● Instructions to follow: Ignoring the pictures, copy the data exactly.

Data shown Start Marker

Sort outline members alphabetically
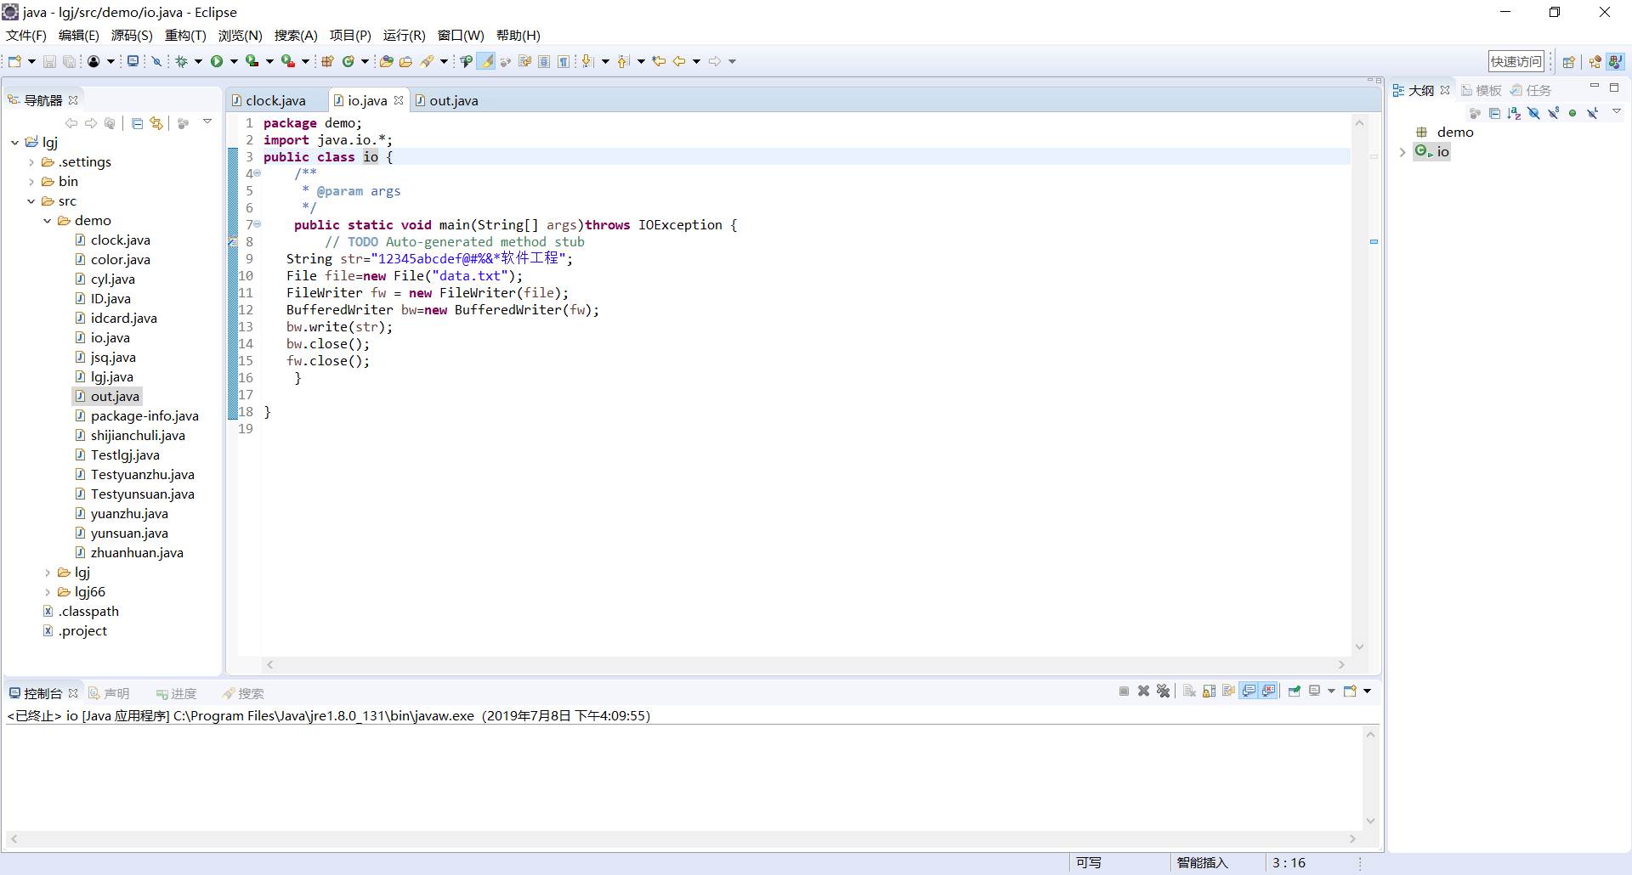Image resolution: width=1632 pixels, height=875 pixels. [1514, 113]
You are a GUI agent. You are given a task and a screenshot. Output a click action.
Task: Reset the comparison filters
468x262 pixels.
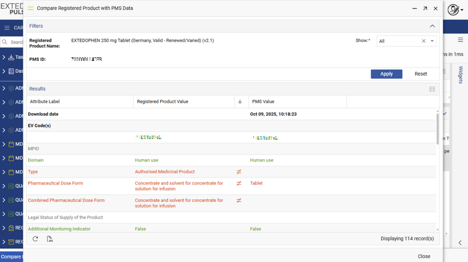(420, 74)
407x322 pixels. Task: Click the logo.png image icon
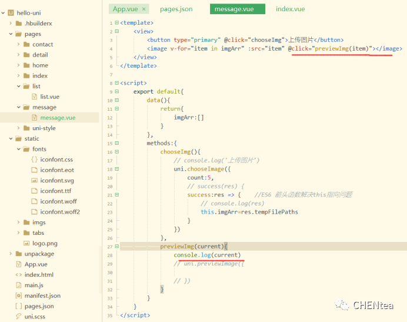26,243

Data shown End Marker

● Answer section:
Sort outline members alphabetically
Image resolution: width=1632 pixels, height=875 pixels. [1514, 113]
You are a GUI agent. You are given a task and a screenshot. Output a click action.
Task: Reset the comparison filters
468x262 pixels.
(420, 74)
407x322 pixels. Task: Click the logo.png image icon
26,243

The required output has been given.